__MATERIAL PROVIDED__:
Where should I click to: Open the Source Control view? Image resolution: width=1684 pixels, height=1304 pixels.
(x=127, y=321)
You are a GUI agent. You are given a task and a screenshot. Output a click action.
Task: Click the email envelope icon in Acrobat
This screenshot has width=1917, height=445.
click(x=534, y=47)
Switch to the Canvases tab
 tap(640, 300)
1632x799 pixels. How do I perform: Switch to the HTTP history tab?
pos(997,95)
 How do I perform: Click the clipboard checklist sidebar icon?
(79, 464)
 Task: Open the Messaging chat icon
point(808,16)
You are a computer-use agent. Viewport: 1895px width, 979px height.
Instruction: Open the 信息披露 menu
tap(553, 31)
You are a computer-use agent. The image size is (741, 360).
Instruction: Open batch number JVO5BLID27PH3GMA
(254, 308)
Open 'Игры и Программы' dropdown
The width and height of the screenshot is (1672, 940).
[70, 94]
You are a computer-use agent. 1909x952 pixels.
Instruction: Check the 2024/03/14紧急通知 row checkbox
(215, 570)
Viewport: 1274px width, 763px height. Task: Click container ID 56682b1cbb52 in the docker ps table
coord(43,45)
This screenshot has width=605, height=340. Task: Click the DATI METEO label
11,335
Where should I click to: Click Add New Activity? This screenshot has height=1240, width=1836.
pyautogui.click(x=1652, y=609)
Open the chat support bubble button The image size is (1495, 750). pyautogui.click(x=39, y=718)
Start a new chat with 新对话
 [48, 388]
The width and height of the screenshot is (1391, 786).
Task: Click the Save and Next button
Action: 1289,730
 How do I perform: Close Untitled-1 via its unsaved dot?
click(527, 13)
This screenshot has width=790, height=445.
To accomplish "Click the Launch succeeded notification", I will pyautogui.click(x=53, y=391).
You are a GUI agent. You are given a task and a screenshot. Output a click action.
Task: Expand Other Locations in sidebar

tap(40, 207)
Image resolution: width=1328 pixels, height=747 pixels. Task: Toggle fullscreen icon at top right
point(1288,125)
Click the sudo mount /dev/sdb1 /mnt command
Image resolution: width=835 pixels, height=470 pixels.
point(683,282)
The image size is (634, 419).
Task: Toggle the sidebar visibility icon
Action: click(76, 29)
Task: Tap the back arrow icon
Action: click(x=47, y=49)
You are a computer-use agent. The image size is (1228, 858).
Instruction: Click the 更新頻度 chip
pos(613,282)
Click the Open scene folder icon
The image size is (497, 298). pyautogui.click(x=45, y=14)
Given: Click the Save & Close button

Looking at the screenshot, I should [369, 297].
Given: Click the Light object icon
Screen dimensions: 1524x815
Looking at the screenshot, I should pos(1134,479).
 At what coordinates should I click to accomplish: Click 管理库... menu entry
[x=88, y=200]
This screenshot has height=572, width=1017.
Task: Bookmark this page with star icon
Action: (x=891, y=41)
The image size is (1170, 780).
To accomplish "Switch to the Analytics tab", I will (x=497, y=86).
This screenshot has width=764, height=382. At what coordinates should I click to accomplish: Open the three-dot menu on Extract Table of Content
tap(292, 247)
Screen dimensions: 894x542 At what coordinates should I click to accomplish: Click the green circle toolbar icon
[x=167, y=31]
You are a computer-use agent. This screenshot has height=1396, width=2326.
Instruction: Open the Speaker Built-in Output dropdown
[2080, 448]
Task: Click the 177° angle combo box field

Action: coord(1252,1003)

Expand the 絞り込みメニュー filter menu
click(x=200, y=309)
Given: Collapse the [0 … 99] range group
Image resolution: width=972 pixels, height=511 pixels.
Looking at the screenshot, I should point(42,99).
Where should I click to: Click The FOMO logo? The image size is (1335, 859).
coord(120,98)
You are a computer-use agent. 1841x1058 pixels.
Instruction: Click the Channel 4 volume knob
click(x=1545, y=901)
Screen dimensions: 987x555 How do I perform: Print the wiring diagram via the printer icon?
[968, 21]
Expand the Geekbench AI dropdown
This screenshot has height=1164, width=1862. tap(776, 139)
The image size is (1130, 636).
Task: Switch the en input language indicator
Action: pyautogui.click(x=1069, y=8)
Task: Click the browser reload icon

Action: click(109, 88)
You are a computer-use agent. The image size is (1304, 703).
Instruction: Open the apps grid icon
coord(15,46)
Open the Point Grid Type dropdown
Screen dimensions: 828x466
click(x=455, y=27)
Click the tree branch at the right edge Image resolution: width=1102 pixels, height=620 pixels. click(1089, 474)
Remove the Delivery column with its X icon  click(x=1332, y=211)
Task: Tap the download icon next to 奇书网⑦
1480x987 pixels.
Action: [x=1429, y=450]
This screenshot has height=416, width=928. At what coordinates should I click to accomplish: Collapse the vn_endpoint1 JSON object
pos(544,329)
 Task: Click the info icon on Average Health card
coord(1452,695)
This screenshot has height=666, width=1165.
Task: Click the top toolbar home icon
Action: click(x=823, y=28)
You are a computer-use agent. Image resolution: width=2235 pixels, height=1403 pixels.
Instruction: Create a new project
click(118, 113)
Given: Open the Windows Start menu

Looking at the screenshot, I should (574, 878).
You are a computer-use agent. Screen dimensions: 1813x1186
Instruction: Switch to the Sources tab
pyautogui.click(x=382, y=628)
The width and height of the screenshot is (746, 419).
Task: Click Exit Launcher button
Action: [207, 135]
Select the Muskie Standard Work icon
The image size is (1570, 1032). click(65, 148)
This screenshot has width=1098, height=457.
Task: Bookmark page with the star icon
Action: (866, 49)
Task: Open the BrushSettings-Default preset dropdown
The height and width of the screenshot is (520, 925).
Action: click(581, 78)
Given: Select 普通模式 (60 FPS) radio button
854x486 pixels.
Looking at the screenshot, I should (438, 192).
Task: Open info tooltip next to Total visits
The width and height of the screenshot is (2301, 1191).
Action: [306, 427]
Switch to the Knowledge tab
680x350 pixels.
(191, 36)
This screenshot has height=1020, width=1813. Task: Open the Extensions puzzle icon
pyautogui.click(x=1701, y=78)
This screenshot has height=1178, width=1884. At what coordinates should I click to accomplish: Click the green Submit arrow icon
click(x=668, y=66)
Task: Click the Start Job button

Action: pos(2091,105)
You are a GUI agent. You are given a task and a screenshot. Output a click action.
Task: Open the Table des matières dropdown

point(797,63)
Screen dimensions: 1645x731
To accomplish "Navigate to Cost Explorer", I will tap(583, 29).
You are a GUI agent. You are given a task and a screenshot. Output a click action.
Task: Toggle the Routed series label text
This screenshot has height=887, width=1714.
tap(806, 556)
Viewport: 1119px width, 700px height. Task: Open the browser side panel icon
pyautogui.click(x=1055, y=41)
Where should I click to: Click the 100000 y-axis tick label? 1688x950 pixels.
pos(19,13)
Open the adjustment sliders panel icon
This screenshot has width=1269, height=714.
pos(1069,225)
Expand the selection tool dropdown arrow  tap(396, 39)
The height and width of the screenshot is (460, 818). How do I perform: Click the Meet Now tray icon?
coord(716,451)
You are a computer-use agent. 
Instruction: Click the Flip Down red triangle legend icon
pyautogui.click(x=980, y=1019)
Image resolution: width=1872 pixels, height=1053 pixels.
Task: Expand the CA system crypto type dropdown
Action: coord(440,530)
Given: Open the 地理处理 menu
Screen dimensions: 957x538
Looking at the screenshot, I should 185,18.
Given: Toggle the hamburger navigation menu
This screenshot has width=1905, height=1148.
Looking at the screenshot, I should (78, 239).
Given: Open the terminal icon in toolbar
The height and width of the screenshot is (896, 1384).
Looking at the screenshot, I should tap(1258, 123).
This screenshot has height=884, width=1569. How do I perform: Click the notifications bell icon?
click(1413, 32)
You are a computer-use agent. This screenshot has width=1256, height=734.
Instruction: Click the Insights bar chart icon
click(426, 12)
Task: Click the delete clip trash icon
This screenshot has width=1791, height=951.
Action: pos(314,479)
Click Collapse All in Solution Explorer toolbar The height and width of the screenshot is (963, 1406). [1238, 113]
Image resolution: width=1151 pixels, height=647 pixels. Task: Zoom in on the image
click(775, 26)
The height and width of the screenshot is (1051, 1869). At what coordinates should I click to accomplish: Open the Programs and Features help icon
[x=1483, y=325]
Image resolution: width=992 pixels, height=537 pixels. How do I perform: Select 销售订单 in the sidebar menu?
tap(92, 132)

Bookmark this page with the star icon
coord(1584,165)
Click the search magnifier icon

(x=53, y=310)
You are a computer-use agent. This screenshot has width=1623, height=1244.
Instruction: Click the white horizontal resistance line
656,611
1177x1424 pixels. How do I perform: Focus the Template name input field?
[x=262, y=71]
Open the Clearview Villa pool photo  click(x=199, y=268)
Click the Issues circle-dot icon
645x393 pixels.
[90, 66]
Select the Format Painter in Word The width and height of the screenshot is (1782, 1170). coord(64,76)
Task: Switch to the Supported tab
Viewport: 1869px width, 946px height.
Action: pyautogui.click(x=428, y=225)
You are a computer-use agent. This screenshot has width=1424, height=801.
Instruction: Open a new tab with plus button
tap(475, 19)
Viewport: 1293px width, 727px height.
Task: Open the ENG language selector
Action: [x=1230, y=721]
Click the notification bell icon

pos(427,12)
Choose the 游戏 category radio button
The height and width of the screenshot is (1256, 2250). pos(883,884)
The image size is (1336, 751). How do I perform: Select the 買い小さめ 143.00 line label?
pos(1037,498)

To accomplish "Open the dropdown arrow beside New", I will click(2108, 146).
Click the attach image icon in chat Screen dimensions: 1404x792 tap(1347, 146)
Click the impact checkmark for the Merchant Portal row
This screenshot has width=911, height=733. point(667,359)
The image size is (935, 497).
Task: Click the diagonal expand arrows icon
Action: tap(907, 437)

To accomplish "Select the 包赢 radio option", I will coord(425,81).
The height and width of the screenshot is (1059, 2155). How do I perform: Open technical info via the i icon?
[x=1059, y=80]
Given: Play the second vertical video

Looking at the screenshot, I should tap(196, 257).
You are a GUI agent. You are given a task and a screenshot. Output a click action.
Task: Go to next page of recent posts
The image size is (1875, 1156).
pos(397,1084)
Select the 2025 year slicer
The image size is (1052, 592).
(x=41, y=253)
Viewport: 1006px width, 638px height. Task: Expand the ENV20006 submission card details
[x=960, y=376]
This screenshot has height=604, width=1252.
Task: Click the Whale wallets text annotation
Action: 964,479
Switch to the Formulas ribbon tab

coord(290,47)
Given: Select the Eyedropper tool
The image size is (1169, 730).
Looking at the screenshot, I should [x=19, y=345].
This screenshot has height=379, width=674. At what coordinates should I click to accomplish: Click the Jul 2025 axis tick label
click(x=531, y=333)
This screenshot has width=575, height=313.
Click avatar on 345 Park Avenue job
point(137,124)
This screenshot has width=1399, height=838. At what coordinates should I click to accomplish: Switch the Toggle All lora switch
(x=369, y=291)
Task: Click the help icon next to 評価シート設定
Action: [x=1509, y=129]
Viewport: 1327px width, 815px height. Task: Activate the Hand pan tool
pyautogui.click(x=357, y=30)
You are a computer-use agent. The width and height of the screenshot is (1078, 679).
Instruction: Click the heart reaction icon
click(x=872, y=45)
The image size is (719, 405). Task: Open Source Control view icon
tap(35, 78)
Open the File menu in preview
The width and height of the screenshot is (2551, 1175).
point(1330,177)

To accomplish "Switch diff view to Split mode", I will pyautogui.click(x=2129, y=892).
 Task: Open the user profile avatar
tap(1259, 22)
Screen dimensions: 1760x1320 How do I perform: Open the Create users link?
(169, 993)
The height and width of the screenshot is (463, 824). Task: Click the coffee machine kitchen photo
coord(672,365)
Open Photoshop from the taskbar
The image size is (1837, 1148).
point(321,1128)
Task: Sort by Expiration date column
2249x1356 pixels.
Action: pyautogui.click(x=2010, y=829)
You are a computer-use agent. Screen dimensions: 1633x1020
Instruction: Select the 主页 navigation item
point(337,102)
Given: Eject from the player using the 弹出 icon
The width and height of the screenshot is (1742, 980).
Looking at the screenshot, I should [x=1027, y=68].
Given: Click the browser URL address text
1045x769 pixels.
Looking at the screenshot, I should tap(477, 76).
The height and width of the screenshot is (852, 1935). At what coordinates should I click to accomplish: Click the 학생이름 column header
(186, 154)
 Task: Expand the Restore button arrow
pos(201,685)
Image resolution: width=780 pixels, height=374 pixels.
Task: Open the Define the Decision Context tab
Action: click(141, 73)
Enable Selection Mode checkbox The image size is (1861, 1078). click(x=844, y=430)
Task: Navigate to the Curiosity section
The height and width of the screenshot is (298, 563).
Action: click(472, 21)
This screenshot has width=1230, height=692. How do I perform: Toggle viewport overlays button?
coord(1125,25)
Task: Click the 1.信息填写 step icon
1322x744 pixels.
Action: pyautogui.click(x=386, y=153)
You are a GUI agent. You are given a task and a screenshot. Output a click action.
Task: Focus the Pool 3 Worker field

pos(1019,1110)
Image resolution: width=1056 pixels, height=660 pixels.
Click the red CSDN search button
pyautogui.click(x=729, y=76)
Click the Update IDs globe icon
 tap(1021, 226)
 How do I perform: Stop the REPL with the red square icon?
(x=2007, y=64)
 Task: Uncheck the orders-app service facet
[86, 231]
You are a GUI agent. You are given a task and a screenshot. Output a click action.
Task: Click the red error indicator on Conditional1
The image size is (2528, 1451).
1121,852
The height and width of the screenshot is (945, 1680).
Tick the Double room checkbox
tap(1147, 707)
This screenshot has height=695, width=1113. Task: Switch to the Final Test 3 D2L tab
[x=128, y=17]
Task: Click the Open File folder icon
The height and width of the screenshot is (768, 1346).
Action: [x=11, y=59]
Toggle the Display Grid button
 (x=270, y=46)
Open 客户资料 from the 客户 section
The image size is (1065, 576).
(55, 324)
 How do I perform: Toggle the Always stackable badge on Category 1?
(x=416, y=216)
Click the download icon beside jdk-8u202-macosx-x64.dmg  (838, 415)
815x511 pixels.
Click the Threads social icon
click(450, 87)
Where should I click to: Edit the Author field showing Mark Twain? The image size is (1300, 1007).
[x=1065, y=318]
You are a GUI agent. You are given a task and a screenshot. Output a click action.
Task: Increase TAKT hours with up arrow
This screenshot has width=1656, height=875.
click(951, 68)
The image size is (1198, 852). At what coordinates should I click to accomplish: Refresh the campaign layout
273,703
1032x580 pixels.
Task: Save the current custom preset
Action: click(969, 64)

__TO DO__: Each line that includes the word "Explorer" counts once; report how many such lines the entries have, and nothing else.

__RESULT FOR THIS EXERCISE__: 2